En cualquiera de los casos, las normas y regulaciones no solo comprenden leyes dadas por las respectivas autoridades, sino códigos de conducta de aceptación generalizada en el grupo social de que se trate, y de cuyo cumplimiento depende la paz social y la eventual evolución del respectivo grupo social. Ahí tenemos el ejemplo del Valle de Almolonga, en Quetzaltenango, cuyos pobladores han construido una buena reputación como comunidad fuertemente organizada de agricultores, con productos de alta calidad para la gastronomía local e internacional. Ese es un ejemplo válido de núcleos poblacionales bien organizados, cuyos miembros se distinguen por el alto grado de responsabilidad de sus miembros e identidad en común. Han aprendido que el bienestar de la comunidad depende de la conducta individual de cada miembro, y por ende, cada individuo miembro tiene la conciencia básica de saber que sobre su espalda lleva no solo las obligaciones y derechos que como ciudadano le corresponden, sino las que le corresponden como miembro de una comunidad con buena reputación. Ese es un código de conducta no escrito.

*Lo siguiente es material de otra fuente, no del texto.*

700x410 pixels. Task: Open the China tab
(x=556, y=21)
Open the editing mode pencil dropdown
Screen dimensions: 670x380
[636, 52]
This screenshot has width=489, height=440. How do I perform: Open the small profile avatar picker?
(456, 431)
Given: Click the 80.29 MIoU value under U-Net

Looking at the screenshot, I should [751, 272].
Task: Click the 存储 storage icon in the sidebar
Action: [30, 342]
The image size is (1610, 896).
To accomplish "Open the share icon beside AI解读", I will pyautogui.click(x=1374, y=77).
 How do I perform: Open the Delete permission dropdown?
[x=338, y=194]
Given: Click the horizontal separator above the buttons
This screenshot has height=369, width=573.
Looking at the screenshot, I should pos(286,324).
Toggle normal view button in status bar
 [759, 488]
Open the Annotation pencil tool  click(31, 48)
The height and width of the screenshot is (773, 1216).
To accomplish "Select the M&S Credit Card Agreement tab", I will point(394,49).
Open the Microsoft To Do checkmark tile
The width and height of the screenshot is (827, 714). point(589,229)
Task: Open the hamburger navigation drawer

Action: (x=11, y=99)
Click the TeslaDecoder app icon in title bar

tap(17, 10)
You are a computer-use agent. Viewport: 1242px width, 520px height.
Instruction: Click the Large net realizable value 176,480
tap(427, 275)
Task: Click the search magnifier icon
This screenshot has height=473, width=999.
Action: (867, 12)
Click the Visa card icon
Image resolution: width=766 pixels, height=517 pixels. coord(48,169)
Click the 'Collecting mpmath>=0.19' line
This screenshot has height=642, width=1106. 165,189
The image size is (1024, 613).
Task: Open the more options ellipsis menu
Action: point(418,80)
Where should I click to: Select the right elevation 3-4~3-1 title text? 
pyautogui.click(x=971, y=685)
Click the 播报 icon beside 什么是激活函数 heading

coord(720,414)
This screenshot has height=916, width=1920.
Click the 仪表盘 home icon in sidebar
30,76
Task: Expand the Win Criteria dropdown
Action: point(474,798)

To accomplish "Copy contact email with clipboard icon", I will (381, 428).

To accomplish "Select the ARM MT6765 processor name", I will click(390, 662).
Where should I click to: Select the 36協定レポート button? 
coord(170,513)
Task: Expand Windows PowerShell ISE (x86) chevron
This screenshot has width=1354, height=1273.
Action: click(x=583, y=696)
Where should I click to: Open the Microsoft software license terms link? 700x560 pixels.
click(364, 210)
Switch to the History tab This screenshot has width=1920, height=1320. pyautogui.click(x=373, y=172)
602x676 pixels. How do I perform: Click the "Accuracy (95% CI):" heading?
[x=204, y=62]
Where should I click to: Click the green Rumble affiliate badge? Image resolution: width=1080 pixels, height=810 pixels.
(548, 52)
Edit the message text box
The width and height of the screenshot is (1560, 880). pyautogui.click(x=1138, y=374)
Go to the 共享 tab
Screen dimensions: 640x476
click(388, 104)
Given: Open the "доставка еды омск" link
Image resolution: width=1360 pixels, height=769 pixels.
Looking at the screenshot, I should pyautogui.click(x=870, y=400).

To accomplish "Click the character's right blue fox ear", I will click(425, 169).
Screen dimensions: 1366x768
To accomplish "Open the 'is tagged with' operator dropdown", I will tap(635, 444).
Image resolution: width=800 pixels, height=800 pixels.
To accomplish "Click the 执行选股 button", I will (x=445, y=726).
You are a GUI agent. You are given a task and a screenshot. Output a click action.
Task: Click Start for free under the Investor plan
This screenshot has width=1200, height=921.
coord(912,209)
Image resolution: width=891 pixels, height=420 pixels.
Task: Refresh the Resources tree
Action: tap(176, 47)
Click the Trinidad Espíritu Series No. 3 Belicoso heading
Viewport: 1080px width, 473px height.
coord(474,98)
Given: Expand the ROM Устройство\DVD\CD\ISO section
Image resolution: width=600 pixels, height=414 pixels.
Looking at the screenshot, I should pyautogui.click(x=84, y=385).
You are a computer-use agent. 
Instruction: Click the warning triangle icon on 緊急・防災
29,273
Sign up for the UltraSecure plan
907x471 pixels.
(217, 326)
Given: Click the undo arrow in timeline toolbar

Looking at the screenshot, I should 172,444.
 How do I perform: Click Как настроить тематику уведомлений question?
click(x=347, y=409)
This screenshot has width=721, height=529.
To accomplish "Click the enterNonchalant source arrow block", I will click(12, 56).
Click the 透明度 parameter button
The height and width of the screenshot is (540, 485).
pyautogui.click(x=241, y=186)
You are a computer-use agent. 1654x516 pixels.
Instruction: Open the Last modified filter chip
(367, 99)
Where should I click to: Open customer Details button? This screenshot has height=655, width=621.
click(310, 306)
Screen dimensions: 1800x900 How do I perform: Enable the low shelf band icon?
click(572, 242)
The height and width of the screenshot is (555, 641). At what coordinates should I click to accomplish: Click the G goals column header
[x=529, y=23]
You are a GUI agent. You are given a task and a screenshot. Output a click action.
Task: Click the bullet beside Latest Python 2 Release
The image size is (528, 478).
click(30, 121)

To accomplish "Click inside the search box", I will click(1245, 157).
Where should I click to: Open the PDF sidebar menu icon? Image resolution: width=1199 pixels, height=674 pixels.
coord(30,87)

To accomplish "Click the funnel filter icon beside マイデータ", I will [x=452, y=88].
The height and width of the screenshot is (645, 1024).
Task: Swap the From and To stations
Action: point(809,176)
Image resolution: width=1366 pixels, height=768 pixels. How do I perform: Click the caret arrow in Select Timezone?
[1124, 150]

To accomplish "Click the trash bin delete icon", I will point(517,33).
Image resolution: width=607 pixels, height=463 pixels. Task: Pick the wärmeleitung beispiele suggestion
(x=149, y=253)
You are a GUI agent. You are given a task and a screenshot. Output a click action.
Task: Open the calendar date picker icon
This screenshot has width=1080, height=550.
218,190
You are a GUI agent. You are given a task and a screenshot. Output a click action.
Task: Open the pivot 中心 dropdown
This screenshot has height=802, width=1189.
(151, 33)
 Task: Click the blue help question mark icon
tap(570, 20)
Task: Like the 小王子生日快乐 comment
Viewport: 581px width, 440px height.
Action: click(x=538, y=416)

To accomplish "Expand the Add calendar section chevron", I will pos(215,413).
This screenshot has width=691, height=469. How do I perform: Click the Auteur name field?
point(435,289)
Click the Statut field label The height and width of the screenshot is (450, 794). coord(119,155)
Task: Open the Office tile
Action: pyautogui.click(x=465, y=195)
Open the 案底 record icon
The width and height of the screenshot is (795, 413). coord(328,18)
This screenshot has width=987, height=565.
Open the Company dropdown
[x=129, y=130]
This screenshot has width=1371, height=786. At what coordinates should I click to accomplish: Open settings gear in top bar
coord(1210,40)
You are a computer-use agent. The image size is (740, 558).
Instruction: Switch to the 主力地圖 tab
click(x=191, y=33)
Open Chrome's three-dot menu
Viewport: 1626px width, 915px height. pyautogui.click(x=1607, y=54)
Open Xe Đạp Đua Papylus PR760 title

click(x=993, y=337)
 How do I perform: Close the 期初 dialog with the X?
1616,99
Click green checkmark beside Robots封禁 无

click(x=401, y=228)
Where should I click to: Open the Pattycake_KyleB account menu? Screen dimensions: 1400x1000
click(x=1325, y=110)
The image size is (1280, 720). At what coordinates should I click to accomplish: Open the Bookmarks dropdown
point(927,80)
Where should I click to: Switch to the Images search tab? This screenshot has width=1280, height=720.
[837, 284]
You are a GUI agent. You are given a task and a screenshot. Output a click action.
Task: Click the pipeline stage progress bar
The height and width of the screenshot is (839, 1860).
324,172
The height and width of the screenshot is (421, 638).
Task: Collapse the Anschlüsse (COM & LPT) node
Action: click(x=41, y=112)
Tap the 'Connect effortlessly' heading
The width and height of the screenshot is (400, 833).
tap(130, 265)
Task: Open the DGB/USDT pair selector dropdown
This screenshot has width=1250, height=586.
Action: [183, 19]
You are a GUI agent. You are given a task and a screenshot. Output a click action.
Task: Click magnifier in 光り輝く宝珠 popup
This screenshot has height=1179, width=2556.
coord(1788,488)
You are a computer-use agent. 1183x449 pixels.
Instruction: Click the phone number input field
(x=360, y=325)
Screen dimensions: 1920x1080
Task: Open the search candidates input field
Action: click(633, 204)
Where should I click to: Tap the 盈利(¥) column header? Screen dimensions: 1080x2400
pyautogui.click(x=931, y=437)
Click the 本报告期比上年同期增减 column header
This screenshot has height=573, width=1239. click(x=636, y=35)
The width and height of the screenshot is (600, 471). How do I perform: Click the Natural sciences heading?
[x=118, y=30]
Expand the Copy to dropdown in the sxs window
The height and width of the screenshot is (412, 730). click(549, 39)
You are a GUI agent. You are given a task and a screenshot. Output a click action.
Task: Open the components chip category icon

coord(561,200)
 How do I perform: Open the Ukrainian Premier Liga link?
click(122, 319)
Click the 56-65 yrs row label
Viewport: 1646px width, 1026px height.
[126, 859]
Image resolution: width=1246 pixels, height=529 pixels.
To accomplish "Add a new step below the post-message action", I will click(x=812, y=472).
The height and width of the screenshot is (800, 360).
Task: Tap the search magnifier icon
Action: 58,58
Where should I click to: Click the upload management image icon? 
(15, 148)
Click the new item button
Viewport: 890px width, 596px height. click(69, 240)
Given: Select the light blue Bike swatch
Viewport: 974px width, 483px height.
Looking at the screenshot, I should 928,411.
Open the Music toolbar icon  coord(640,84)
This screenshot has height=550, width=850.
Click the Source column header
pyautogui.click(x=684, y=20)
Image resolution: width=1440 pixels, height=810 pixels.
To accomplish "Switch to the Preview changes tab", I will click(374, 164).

De esa manera correlativa es como también funcionan los grandes países desarrollados, y las grandes ciudades cosmopolitas del norte del mundo, en cuyo caso la conciencia de pertenecer a algo, y que ese algo es fantástico o al menos es bueno, provoca que cada sujeto se sienta identificado y respaldado al tener un motivo por el cual luchar. Ese motivo luego redundará en el beneficio personal del sujeto cuya conducta es generalmente replicada por los demás, y de ahí se obtiene el beneficio de la colectividad general.

Es por ello que las leyes dadas por la autoridad, a nivel de la República, no son más que simples paliativos que tratan de aminorar la conflictividad social de naciones sin identidad propia, ya que esa conflictividad social proviene precisamente de la falta de fidelidad de todos  para con todos.

En tal sentido, las actuales propuestas políticas de cambios en las leyes del sector justicia, y demás pajas, solo constituyen un justificativo para asegurar el salario del montón de trabajadores del Estado que hacen tales propuestas derivadas de la actual coyuntura política.

La esencia de una sociedad avanzada viene dada por rasgos de personalidad que se heredan de cuna, y que se pulen en la enseñanza escolar. ¡Con el adulto ya nada se puede hacer! Pero con los niños sí.